Cuando la polvareda levantada por la tropa del sultán hubo descendido, el caballero quedó solo en medio de un paisaje de ruinas humeantes. Encerrado en su sarcófago de carne pegajosa, estaba condenado a pudrirse lentamente al mismo tiempo que el animal. Pasó un día, después otros. Cualquier otro hombre en su lugar habría perdido la razón pero él, pese a los nudos corredizos y los robustos azotes que oprimían sus nervios y sus venas, pese a la sed que había hinchado su lengua y los parásitos que corrían por su rostro lleno de ampollas producidas por el sol, se resistía a morir. A! alba del tercer día respiraba penosamente y tenía los párpados tan secos que no podía abrirlos, cuando percibió un tintineo de acero. Al poco, resonaron gritos en una lengua que no conocía. Las ramas del árbol fueron sacudidas y un peso nuevo se apoyó sobre la carcasa del caballo. Una mano aferró sus cabellos y tiró bruscamente de su cabeza hacia atrás. Las ataduras se contrajeron con el movimiento, lacerando aún más su piel. Esta nueva ola de dolor le hizo gruñir.
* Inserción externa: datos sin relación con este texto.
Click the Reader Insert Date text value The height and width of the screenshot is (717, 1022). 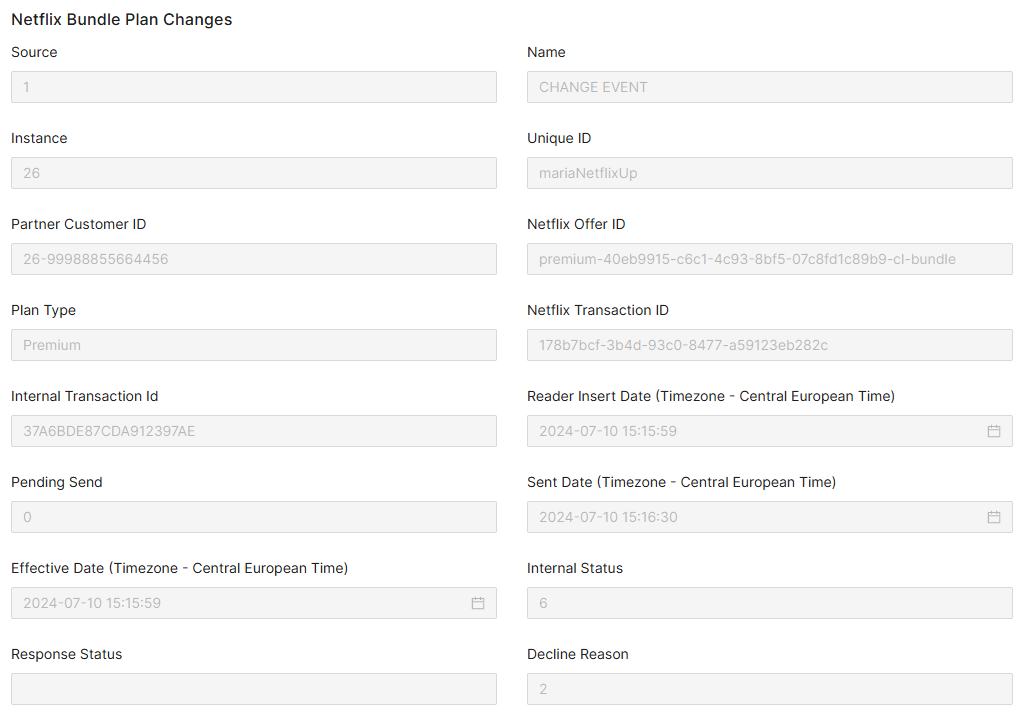(608, 431)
– L'uomo! L'uomo è vivo! -gritó, estupefacto el que había subido a las ramas.

Pasaron con suavidad una tela mojada por su frente y sus labios, y el filo de una espada hizo saltar los puntos que cosían la bestia muerta. Lentamente, con mil precauciones, lo sacaron de la trampa infecta, lo pasaron de brazo en brazo y lo dejaron en el suelo. La peste de las entrañas de carne era insoportable. A su alrededor, algunos estómagos se vaciaban, y se escuchaban juramentos. Lo alejaron del árbol para tenderlo sobre una manta. Cortaron sus ataduras, lavaron su cuerpo y cubrieron sus llagas de miel. Velaron dos días enteros junto a él, dándole abundante bebida y alimentándolo con un caldo suave de cebada o con frutas trituradas. Por lo poco que podía percibir desde la semiinconsciencia en que lo tenían postrado los sufrimientos, comprendió que los extranjeros habían montado sus tiendas y acampaban allí. Escuchaba risas y sonido de mandolinas. ¿Cuántos eran? A juzgar por el ruido que hacían, acaso quince o veinte. Pero ¿quiénes eran? ¿Y por qué se habían aventurado por aquella parte del mundo?